_EXERCISE PROMPT_: Print the entries below in their entirety, exactly as they are written.

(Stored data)
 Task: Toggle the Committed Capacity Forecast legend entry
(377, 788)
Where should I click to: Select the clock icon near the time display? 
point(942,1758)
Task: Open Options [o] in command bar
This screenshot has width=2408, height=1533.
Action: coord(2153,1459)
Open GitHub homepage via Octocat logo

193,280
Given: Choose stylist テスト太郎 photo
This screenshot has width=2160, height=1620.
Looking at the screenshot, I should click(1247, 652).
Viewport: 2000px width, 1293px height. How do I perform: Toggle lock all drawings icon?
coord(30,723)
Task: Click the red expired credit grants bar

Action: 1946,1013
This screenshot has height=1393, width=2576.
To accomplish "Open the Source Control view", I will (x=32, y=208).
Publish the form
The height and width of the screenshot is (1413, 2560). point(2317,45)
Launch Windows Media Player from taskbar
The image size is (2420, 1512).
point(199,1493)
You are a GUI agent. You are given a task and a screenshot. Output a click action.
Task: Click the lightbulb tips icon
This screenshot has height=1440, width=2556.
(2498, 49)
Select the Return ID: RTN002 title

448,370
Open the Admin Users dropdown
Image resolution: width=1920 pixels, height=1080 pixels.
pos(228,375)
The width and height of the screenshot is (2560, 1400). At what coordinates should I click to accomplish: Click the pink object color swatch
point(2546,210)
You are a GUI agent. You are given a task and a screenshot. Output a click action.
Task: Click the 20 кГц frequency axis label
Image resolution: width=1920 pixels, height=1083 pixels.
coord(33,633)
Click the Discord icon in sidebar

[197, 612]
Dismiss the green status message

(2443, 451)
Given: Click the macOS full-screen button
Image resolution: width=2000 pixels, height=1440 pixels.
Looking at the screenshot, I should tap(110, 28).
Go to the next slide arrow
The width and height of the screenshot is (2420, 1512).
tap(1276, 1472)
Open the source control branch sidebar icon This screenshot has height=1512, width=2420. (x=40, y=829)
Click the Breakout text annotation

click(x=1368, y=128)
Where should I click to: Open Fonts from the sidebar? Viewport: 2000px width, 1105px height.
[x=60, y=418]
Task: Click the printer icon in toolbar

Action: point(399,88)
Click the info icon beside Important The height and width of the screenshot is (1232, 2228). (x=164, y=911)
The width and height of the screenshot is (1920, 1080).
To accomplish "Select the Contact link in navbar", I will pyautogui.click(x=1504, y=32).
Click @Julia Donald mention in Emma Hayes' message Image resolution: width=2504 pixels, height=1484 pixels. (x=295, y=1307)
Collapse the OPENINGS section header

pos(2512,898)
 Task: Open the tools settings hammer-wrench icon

_YOUR SOLUTION_:
 Task: Toggle the Committed Capacity Forecast legend entry
(377, 788)
Where should I click to: Select the clock icon near the time display? 
point(942,1758)
Task: Open Options [o] in command bar
This screenshot has width=2408, height=1533.
Action: coord(2153,1459)
Open GitHub homepage via Octocat logo

193,280
Given: Choose stylist テスト太郎 photo
This screenshot has width=2160, height=1620.
Looking at the screenshot, I should click(1247, 652).
Viewport: 2000px width, 1293px height. How do I perform: Toggle lock all drawings icon?
coord(30,723)
Task: Click the red expired credit grants bar

Action: 1946,1013
This screenshot has height=1393, width=2576.
To accomplish "Open the Source Control view", I will (x=32, y=208).
Publish the form
The height and width of the screenshot is (1413, 2560). point(2317,45)
Launch Windows Media Player from taskbar
The image size is (2420, 1512).
point(199,1493)
You are a GUI agent. You are given a task and a screenshot. Output a click action.
Task: Click the lightbulb tips icon
This screenshot has height=1440, width=2556.
(2498, 49)
Select the Return ID: RTN002 title

448,370
Open the Admin Users dropdown
Image resolution: width=1920 pixels, height=1080 pixels.
pos(228,375)
The width and height of the screenshot is (2560, 1400). At what coordinates should I click to accomplish: Click the pink object color swatch
point(2546,210)
You are a GUI agent. You are given a task and a screenshot. Output a click action.
Task: Click the 20 кГц frequency axis label
Image resolution: width=1920 pixels, height=1083 pixels.
coord(33,633)
Click the Discord icon in sidebar

[197, 612]
Dismiss the green status message

(2443, 451)
Given: Click the macOS full-screen button
Image resolution: width=2000 pixels, height=1440 pixels.
Looking at the screenshot, I should tap(110, 28).
Go to the next slide arrow
The width and height of the screenshot is (2420, 1512).
tap(1276, 1472)
Open the source control branch sidebar icon This screenshot has height=1512, width=2420. (x=40, y=829)
Click the Breakout text annotation

click(x=1368, y=128)
Where should I click to: Open Fonts from the sidebar? Viewport: 2000px width, 1105px height.
[x=60, y=418]
Task: Click the printer icon in toolbar

Action: point(399,88)
Click the info icon beside Important The height and width of the screenshot is (1232, 2228). (x=164, y=911)
The width and height of the screenshot is (1920, 1080).
To accomplish "Select the Contact link in navbar", I will pyautogui.click(x=1504, y=32).
Click @Julia Donald mention in Emma Hayes' message Image resolution: width=2504 pixels, height=1484 pixels. (x=295, y=1307)
Collapse the OPENINGS section header

pos(2512,898)
 Task: Open the tools settings hammer-wrench icon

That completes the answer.